╭──
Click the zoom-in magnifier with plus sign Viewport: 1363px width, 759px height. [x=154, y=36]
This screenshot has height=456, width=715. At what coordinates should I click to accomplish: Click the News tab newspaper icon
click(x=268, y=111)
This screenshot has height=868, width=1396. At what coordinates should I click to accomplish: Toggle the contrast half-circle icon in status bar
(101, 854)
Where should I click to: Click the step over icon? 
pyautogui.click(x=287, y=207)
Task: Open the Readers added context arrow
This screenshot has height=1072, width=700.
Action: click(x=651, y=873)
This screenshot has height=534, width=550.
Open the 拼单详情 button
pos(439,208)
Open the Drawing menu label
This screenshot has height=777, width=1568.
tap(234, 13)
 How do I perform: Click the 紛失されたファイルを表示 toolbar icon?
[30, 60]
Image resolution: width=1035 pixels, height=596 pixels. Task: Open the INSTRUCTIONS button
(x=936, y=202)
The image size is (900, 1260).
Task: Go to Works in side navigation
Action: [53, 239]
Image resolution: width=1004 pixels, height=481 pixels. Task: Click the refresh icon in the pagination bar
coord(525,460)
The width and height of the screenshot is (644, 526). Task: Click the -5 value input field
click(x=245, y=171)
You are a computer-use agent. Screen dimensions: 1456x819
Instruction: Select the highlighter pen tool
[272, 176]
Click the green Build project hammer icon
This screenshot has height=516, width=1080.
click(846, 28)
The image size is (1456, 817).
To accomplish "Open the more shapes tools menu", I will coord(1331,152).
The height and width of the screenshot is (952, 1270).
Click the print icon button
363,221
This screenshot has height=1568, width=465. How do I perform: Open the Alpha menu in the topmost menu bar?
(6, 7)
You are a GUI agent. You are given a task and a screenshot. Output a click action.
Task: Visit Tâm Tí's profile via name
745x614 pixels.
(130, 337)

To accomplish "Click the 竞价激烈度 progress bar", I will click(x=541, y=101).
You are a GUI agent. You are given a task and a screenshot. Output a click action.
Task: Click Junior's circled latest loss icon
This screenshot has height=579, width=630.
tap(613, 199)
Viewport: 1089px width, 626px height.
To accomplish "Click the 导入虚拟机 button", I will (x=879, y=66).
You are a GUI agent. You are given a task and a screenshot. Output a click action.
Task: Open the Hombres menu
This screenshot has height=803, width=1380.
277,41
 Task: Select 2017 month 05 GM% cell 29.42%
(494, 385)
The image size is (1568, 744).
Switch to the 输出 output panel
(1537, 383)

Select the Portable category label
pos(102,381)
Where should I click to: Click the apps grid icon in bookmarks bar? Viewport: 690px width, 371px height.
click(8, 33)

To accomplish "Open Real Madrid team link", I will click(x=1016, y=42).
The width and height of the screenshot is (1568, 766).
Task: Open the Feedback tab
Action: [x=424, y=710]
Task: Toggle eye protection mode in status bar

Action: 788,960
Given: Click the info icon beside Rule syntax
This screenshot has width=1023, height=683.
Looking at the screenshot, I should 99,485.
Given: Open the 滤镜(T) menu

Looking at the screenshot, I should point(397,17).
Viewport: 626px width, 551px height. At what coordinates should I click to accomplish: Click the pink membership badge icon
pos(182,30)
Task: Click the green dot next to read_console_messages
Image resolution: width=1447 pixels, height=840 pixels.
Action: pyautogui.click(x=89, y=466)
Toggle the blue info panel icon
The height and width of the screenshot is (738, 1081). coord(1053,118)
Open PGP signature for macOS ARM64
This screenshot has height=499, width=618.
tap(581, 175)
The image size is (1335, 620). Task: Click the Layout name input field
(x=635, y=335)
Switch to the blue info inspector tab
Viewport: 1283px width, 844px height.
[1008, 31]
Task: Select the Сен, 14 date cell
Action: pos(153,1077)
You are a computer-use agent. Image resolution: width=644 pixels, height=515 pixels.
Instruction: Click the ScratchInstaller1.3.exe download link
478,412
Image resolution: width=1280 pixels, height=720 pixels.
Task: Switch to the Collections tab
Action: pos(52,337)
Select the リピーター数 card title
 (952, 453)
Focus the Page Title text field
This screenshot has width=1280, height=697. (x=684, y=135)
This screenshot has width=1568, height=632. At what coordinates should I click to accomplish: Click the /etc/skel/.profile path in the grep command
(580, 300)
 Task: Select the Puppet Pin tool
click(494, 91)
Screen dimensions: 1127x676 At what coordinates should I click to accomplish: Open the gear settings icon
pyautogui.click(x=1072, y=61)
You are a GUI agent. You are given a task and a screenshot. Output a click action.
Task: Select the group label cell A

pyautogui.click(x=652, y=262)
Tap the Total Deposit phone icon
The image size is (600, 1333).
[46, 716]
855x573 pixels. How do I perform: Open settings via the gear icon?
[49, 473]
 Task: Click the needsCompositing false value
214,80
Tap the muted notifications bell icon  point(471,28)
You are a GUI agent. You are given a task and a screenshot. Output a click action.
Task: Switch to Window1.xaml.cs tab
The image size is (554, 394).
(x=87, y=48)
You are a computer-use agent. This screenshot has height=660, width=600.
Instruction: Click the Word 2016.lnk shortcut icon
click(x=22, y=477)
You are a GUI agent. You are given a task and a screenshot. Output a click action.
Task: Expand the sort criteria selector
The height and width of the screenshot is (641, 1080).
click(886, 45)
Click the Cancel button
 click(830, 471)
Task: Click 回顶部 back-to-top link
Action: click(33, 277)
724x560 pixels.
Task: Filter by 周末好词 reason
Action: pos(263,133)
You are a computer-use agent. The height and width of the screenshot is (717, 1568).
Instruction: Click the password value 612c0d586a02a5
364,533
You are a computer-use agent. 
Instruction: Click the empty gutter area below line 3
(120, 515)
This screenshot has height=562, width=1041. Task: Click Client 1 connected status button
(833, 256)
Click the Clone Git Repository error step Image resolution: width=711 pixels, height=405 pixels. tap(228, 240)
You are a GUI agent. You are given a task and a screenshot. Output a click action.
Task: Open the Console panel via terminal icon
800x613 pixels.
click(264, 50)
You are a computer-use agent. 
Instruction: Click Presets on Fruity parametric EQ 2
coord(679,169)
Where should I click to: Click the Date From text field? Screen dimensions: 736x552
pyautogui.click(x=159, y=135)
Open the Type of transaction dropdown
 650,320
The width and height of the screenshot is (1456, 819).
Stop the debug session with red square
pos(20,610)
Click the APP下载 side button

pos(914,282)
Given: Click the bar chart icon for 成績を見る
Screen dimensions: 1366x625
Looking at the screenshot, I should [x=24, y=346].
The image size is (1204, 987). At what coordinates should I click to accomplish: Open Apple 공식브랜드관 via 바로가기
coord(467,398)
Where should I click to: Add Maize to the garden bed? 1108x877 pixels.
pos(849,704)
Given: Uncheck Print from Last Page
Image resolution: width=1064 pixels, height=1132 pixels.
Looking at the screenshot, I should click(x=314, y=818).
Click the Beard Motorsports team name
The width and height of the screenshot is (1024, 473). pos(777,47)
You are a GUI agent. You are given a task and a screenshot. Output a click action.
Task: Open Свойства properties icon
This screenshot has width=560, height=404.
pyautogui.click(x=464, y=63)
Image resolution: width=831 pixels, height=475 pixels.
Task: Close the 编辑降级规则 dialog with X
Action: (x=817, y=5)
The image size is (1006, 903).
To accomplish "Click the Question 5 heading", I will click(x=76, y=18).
╰──
- _To be done_: Please rewrite all of the material above with every "GUI agent" swapped for "screen agent" and nothing else changed.

- _Output of the exercise_:
Click the zoom-in magnifier with plus sign Viewport: 1363px width, 759px height. [x=154, y=36]
This screenshot has height=456, width=715. At what coordinates should I click to accomplish: Click the News tab newspaper icon
click(x=268, y=111)
This screenshot has height=868, width=1396. At what coordinates should I click to accomplish: Toggle the contrast half-circle icon in status bar
(101, 854)
Where should I click to: Click the step over icon? 
pyautogui.click(x=287, y=207)
Task: Open the Readers added context arrow
This screenshot has height=1072, width=700.
Action: click(x=651, y=873)
This screenshot has height=534, width=550.
Open the 拼单详情 button
pos(439,208)
Open the Drawing menu label
This screenshot has height=777, width=1568.
tap(234, 13)
 How do I perform: Click the 紛失されたファイルを表示 toolbar icon?
[30, 60]
Image resolution: width=1035 pixels, height=596 pixels. Task: Open the INSTRUCTIONS button
(x=936, y=202)
The image size is (900, 1260).
Task: Go to Works in side navigation
Action: [53, 239]
Image resolution: width=1004 pixels, height=481 pixels. Task: Click the refresh icon in the pagination bar
coord(525,460)
The width and height of the screenshot is (644, 526). Task: Click the -5 value input field
click(x=245, y=171)
You are a computer-use agent. Screen dimensions: 1456x819
Instruction: Select the highlighter pen tool
[272, 176]
Click the green Build project hammer icon
This screenshot has height=516, width=1080.
click(846, 28)
The image size is (1456, 817).
To accomplish "Open the more shapes tools menu", I will coord(1331,152).
The height and width of the screenshot is (952, 1270).
Click the print icon button
363,221
This screenshot has height=1568, width=465. How do I perform: Open the Alpha menu in the topmost menu bar?
(6, 7)
You are a screen agent. You are given a task and a screenshot. Output a click action.
Task: Visit Tâm Tí's profile via name
745x614 pixels.
(130, 337)

To accomplish "Click the 竞价激烈度 progress bar", I will click(x=541, y=101).
You are a screen agent. You are given a task and a screenshot. Output a click action.
Task: Click Junior's circled latest loss icon
This screenshot has height=579, width=630.
tap(613, 199)
Viewport: 1089px width, 626px height.
To accomplish "Click the 导入虚拟机 button", I will (x=879, y=66).
You are a screen agent. You are given a task and a screenshot. Output a click action.
Task: Open the Hombres menu
This screenshot has height=803, width=1380.
277,41
 Task: Select 2017 month 05 GM% cell 29.42%
(494, 385)
The image size is (1568, 744).
Switch to the 输出 output panel
(1537, 383)

Select the Portable category label
pos(102,381)
Where should I click to: Click the apps grid icon in bookmarks bar? Viewport: 690px width, 371px height.
click(8, 33)

To accomplish "Open Real Madrid team link", I will click(x=1016, y=42).
The width and height of the screenshot is (1568, 766).
Task: Open the Feedback tab
Action: [x=424, y=710]
Task: Toggle eye protection mode in status bar

Action: 788,960
Given: Click the info icon beside Rule syntax
This screenshot has width=1023, height=683.
Looking at the screenshot, I should 99,485.
Given: Open the 滤镜(T) menu

Looking at the screenshot, I should point(397,17).
Viewport: 626px width, 551px height. At what coordinates should I click to accomplish: Click the pink membership badge icon
pos(182,30)
Task: Click the green dot next to read_console_messages
Image resolution: width=1447 pixels, height=840 pixels.
Action: pyautogui.click(x=89, y=466)
Toggle the blue info panel icon
The height and width of the screenshot is (738, 1081). coord(1053,118)
Open PGP signature for macOS ARM64
This screenshot has height=499, width=618.
tap(581, 175)
The image size is (1335, 620). Task: Click the Layout name input field
(x=635, y=335)
Switch to the blue info inspector tab
Viewport: 1283px width, 844px height.
[1008, 31]
Task: Select the Сен, 14 date cell
Action: pos(153,1077)
You are a computer-use agent. Image resolution: width=644 pixels, height=515 pixels.
Instruction: Click the ScratchInstaller1.3.exe download link
478,412
Image resolution: width=1280 pixels, height=720 pixels.
Task: Switch to the Collections tab
Action: pos(52,337)
Select the リピーター数 card title
 (952, 453)
Focus the Page Title text field
This screenshot has width=1280, height=697. (x=684, y=135)
This screenshot has width=1568, height=632. At what coordinates should I click to accomplish: Click the /etc/skel/.profile path in the grep command
(580, 300)
 Task: Select the Puppet Pin tool
click(494, 91)
Screen dimensions: 1127x676 At what coordinates should I click to accomplish: Open the gear settings icon
pyautogui.click(x=1072, y=61)
You are a screen agent. You are given a task and a screenshot. Output a click action.
Task: Select the group label cell A

pyautogui.click(x=652, y=262)
Tap the Total Deposit phone icon
The image size is (600, 1333).
[46, 716]
855x573 pixels. How do I perform: Open settings via the gear icon?
[49, 473]
 Task: Click the needsCompositing false value
214,80
Tap the muted notifications bell icon  point(471,28)
You are a screen agent. You are given a task and a screenshot. Output a click action.
Task: Switch to Window1.xaml.cs tab
The image size is (554, 394).
(x=87, y=48)
You are a computer-use agent. This screenshot has height=660, width=600.
Instruction: Click the Word 2016.lnk shortcut icon
click(x=22, y=477)
You are a screen agent. You are given a task and a screenshot. Output a click action.
Task: Expand the sort criteria selector
The height and width of the screenshot is (641, 1080).
click(886, 45)
Click the Cancel button
 click(830, 471)
Task: Click 回顶部 back-to-top link
Action: click(33, 277)
724x560 pixels.
Task: Filter by 周末好词 reason
Action: pos(263,133)
You are a computer-use agent. The height and width of the screenshot is (717, 1568).
Instruction: Click the password value 612c0d586a02a5
364,533
You are a computer-use agent. 
Instruction: Click the empty gutter area below line 3
(120, 515)
This screenshot has height=562, width=1041. Task: Click Client 1 connected status button
(833, 256)
Click the Clone Git Repository error step Image resolution: width=711 pixels, height=405 pixels. tap(228, 240)
You are a screen agent. You are given a task and a screenshot. Output a click action.
Task: Open the Console panel via terminal icon
800x613 pixels.
click(264, 50)
You are a computer-use agent. 
Instruction: Click Presets on Fruity parametric EQ 2
coord(679,169)
Where should I click to: Click the Date From text field? Screen dimensions: 736x552
pyautogui.click(x=159, y=135)
Open the Type of transaction dropdown
 650,320
The width and height of the screenshot is (1456, 819).
Stop the debug session with red square
pos(20,610)
Click the APP下载 side button

pos(914,282)
Given: Click the bar chart icon for 成績を見る
Screen dimensions: 1366x625
Looking at the screenshot, I should [x=24, y=346].
The image size is (1204, 987). At what coordinates should I click to accomplish: Open Apple 공식브랜드관 via 바로가기
coord(467,398)
Where should I click to: Add Maize to the garden bed? 1108x877 pixels.
pos(849,704)
Given: Uncheck Print from Last Page
Image resolution: width=1064 pixels, height=1132 pixels.
Looking at the screenshot, I should click(x=314, y=818).
Click the Beard Motorsports team name
The width and height of the screenshot is (1024, 473). pos(777,47)
You are a screen agent. You are given a task and a screenshot. Output a click action.
Task: Open Свойства properties icon
This screenshot has width=560, height=404.
pyautogui.click(x=464, y=63)
Image resolution: width=831 pixels, height=475 pixels.
Task: Close the 编辑降级规则 dialog with X
Action: (x=817, y=5)
The image size is (1006, 903).
To accomplish "Click the Question 5 heading", I will click(x=76, y=18).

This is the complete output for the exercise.